Summer Nights
Summer nights like these have had me feeling nostalgic.
In college once the school year was over I would move back home for the summer with my parents and I always saw it as my chance to ground myself before heading back.
While I had great teammates, I enjoyed the time away from the noise. The pressure of high level competition felt like years away and having few things to worry about felt refreshing .
These days would consist of helping around the house, working, hanging out with friends, and often going for a 2nd run at night on the empty streets of town using only the streetlights as my guide.
I would look at the clock as I headed out the door and when I came back to calculate how far I ran. I would decide what turns to make as I came up on them. Paces were estimated and distances were probably inflated. I rarely ran the same loop as I created the route based upon what I was in the mood for. I often ran on remote single track trails almost never coming across another person as I let my mind wander.
There was little structure or rules outside of showing up to work on time and getting the mileage in.
There was beauty in the simplicity of it.
The seemingly endless summer of running, working, and spending time with friends are some of my most treasured memories even if it’s hard to recall anything of significance for a majority of those days.
It seems absurd that I found so much meaning in evenings that were so relatively unimportant.
On Friday night I was reminded of this feeling.
I headed down to Greensboro to watch one of my good friends and athletes, Zach Vaslow, run a 5K time trial. The air was thick as temperatures were still near 85 degrees as the race got underway. The cicadas buzzed in harmony as the sun was setting on the empty high school track and that feeling hit me again; one that I haven’t felt since the years where I would slip out the door at dusk and pay tribute to the sleepy streets of my town.
No crowds, no chip timing, and potentially breaking trespassing laws I remembered the feeling of summer. While the race wasn’t everything he hoped for, he put himself out there when no one else was watching, just to see where his limits were.

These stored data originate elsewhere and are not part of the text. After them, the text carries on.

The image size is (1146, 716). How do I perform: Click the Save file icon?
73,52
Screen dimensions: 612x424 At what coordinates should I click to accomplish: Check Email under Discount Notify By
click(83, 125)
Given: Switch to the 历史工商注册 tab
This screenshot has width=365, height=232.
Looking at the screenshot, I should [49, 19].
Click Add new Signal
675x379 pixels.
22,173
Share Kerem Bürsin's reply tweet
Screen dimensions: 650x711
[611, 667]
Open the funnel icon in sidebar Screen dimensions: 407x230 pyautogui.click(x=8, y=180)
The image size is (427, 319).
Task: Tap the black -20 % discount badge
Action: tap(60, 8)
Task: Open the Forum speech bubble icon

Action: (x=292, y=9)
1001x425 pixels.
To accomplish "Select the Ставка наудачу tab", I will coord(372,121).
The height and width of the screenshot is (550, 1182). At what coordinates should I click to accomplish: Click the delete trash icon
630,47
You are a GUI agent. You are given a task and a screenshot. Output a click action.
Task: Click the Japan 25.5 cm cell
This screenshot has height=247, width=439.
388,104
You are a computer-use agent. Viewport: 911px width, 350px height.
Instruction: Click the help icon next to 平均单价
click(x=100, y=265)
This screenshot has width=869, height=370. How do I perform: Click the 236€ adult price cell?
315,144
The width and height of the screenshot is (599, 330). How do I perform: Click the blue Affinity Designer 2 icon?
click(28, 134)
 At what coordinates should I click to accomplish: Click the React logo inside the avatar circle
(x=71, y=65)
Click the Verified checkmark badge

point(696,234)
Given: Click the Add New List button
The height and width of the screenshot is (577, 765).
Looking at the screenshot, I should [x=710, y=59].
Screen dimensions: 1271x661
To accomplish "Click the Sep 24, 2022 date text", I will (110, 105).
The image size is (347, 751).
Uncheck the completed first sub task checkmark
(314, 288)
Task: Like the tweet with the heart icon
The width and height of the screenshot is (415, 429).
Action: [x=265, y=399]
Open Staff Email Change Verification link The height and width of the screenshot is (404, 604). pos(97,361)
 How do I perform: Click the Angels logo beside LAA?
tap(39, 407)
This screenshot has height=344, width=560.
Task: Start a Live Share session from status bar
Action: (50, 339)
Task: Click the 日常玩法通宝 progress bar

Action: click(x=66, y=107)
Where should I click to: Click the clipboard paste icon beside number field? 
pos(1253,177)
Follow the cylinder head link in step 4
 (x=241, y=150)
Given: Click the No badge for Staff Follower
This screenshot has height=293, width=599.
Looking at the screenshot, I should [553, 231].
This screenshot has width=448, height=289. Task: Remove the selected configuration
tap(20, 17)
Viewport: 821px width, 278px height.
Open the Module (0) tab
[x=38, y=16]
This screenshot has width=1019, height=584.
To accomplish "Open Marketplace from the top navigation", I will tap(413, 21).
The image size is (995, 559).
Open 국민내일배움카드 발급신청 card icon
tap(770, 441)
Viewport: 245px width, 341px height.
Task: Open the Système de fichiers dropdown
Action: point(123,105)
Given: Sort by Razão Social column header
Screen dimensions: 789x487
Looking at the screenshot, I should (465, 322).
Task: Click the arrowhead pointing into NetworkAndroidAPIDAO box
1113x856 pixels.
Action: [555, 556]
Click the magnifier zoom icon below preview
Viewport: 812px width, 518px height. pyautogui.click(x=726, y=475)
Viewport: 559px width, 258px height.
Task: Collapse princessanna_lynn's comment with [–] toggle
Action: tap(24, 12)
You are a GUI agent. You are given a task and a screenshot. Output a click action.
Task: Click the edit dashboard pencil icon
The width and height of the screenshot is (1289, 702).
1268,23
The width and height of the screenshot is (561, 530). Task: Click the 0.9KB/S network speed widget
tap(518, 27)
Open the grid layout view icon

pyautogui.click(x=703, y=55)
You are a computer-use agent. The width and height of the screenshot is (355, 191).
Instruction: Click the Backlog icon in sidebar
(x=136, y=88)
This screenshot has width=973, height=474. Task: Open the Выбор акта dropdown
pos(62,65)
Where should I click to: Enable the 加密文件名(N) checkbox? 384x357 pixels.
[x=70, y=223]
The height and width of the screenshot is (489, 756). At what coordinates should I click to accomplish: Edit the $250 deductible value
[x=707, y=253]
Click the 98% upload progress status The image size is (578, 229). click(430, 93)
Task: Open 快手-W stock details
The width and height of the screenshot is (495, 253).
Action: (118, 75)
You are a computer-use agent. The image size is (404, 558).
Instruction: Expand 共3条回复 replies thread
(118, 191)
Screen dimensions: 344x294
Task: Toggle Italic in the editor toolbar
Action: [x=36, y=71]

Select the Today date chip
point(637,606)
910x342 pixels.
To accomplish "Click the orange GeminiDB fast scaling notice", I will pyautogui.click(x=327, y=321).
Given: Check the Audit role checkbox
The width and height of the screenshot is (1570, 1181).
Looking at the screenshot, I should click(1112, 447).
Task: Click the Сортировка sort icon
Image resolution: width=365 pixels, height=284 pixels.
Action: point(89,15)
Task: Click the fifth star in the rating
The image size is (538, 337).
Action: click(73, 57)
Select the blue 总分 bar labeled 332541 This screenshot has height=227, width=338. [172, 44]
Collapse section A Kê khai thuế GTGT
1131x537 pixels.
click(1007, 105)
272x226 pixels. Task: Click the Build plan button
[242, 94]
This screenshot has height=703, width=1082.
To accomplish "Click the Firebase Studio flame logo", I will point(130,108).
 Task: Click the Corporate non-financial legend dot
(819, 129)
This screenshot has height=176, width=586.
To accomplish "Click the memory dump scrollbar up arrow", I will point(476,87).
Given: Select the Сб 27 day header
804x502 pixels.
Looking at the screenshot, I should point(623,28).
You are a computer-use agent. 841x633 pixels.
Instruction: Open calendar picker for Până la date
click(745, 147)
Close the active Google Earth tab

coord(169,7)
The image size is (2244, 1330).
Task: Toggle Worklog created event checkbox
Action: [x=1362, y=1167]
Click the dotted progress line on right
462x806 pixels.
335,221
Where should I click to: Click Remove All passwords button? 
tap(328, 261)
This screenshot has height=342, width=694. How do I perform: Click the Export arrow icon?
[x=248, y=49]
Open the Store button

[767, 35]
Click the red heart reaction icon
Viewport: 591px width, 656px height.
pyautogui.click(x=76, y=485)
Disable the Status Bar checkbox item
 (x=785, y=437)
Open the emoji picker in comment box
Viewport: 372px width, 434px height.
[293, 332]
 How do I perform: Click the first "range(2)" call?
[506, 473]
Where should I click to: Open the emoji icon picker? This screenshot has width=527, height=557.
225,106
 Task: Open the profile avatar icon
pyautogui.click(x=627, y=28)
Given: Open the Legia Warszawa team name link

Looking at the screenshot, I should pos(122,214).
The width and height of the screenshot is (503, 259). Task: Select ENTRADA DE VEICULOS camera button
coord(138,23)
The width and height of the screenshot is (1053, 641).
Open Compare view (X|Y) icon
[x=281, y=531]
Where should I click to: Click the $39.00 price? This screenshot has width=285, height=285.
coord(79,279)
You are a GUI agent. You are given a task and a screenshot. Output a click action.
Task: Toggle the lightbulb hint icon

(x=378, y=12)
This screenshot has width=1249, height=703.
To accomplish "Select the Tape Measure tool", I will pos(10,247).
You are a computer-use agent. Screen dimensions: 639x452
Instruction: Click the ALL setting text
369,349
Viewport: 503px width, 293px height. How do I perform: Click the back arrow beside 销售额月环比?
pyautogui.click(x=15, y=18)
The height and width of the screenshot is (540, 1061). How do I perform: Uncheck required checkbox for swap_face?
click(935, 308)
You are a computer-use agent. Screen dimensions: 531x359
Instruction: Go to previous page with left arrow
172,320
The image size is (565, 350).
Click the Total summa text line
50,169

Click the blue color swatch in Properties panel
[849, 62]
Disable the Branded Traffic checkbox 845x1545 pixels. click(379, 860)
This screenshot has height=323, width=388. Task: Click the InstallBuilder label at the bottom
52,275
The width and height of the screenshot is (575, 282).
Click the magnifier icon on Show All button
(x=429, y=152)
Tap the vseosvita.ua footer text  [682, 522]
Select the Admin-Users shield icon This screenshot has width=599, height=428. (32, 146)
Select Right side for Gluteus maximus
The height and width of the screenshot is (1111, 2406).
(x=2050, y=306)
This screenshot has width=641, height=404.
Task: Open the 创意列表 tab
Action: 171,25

With an ailing foot and a broken collarbone to boot, I have spent a lot of time these last couple of years trying to find my grounding that came so naturally on the empty farm roads around my house and I have struggled to get away from the noise and the negative thoughts that occur. I kept looking for the deep sense of satisfaction that came from heading out the door daily with no real plan in mind except the intention to work hard.
Years of searching and all it took was watching a small group of friends pushing each other to their farthest reaches to see what would happen as the rest of the world unknowingly went on with their evening.
It seems absurd that I found so much meaning in an event that relatively was unimportant.
COVID sucks, a broken collarbone sucks, and endless cross training hours on a bike trainer suck. But, when I look back at this time I hope I will view this period of my life like the college summer of my past. I feel like I’m finding my grounding once again. I feel like I can now start thinking about my goals once again and feel like just like when I was younger, dreaming of future days and surrounding myself with the joy of hard work.
But there is beauty in the simplicity of it.